The US yield curve is flattening and here’s why it matters

If you haven’t been paying attention to the persistent flattening of the United States yield curve, you’re way behind it.

Peter Cecchini, chief market strategist at Cantor Fitzgerald, calls it “the most important thing to have a clear idea about now.” Billionaire fund manager Bill Gross says we’re rapidly approaching a point at which the trend will induce an economic slowdown. Others claim it’s only natural, with the Federal Reserve (the Fed) raising short-term interest rates in the face of stubbornly low inflation.

To put it simply, the Treasury yield curve measures the spread between short- and long-term debt issued by the US government. It’s the extra compensation that investors demand to lock away their money for an extended period.

No matter which theory of flattening you subscribe to, the world’s biggest bond market is sending a signal that traders can’t ignore. The longer the trend continues, the more likely its effects could spread to bank earnings and the real economy, while, at the same time, it would limit the Fed’s ability to respond when these risks emerge.

To get a sense of just how dramatic this trend has been, here’s a look at a handful of curve measures now versus the start of 2017. In trading on Monday, they were all close to the flattest levels in a decade.

From two years to 10 years: 72 basis points, down from 125;

From two years to 30 years: 119 basis points, down from 187;

From five years to 10 years: 33 basis points, down from 52;

From five years to 30 years: 80 basis points, down from 114.

Everyone has their favorite theory for why this is happening and what it means for the economy and the markets, and all of them likely play a part so here’s a breakdown of each one:

The simplest reason for the flattening comes from looking separately at what’s going on with short rates, the most sensitive to Fed policy expectations, and longer-term yields, which take their cues from the outlook for inflation and economic growth.
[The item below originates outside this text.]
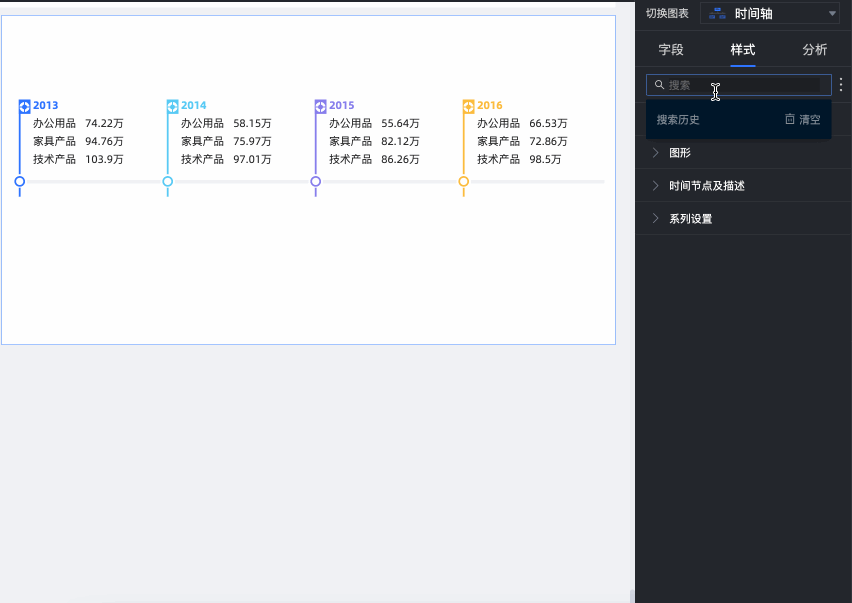
Task: Select the 样式 tab
Action: [743, 49]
After years of balking at tightening monetary policy for fear of disrupting markets, Fed officials finally stuck to their plan in 2017, earning bond traders’ trust in the process. The two-year Treasury yield is at the highest level since 2008, as investors prepare for a rate hike in December, and begin to build up expectations for further increases next year.

With short-end yields climbing, the curve historically tends to flatten as longer-term rates rise more slowly. But since the start of 2017, 10-year and 30-year yields have actually declined. And the culprit behind that appears to be stubbornly muted inflation.
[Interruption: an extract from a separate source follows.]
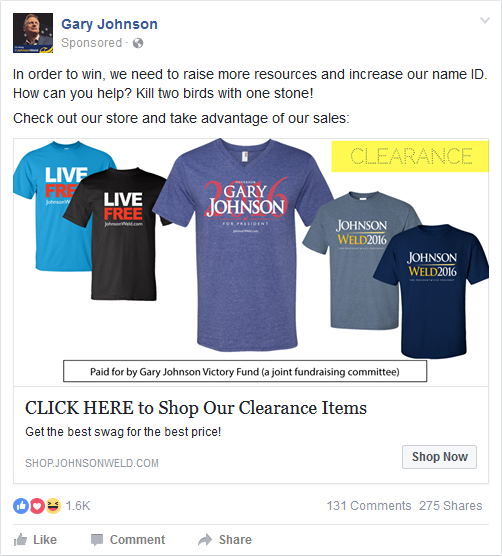Click the yellow CLEARANCE banner
Screen dimensions: 502x556
pyautogui.click(x=410, y=156)
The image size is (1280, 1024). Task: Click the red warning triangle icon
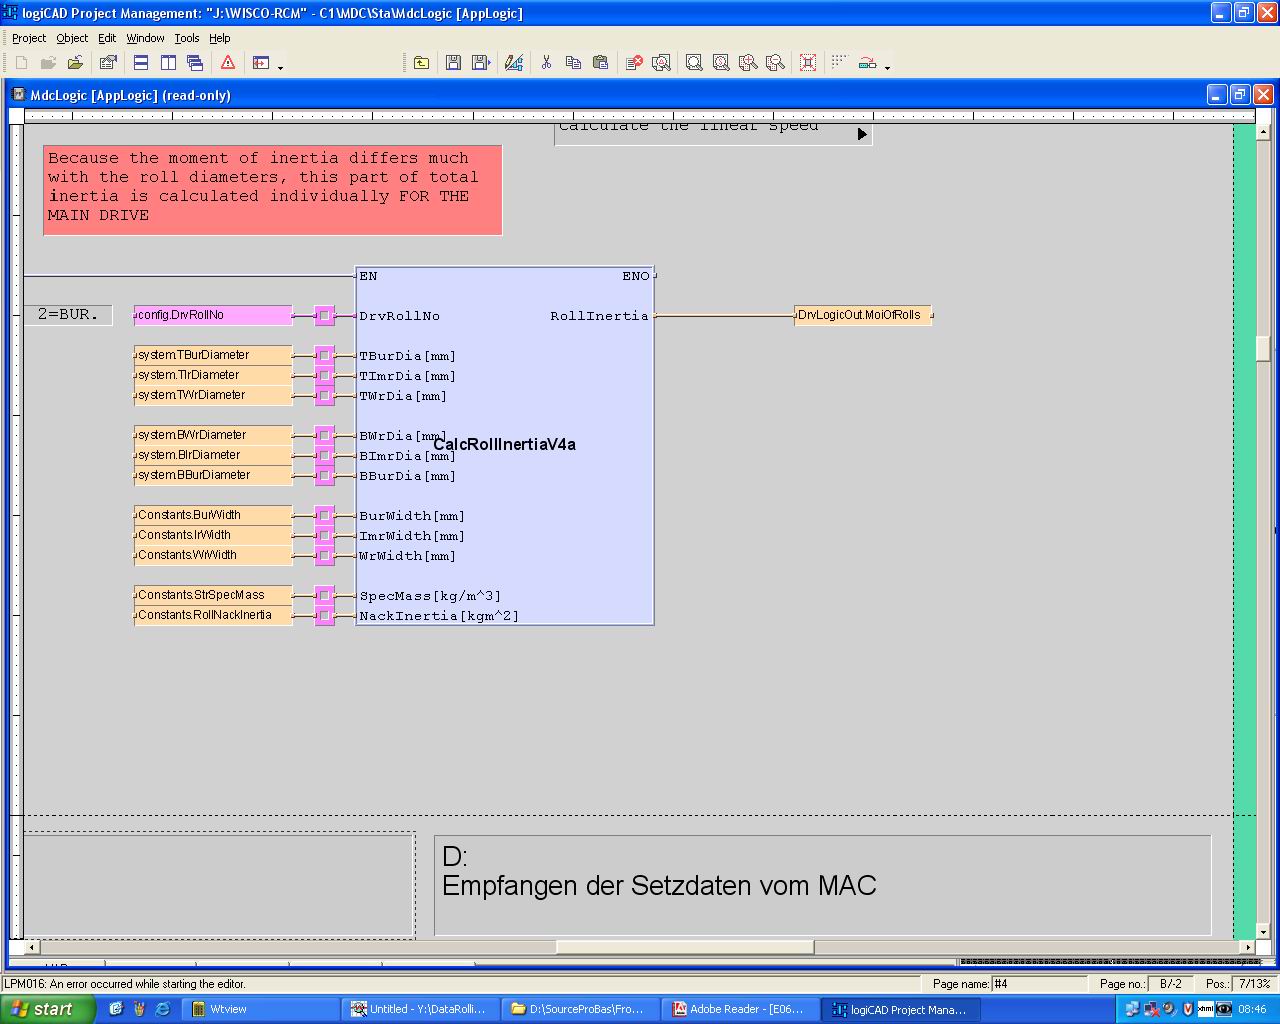[x=228, y=63]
Even with US jobs growth humming along and unemployment at the lowest level since 2000, the Fed’s preferred gauge of price growth was running at just 1.6 percent in September. It fleetingly rose above the central bank’s 2-percent target at the start of the year, but has since struggled.

This all raises the specter of what some call a potential “policy mistake” from the Fed.

That narrative “has ruffled a few feathers,” BMO Capital Markets strategists Ian Lyngen and Aaron Kohli wrote in a note last week. “Growth is moving at a solid clip and the labor market is ostensibly at full employment—so why aren’t we in an environment with a steeper curve and higher yields?”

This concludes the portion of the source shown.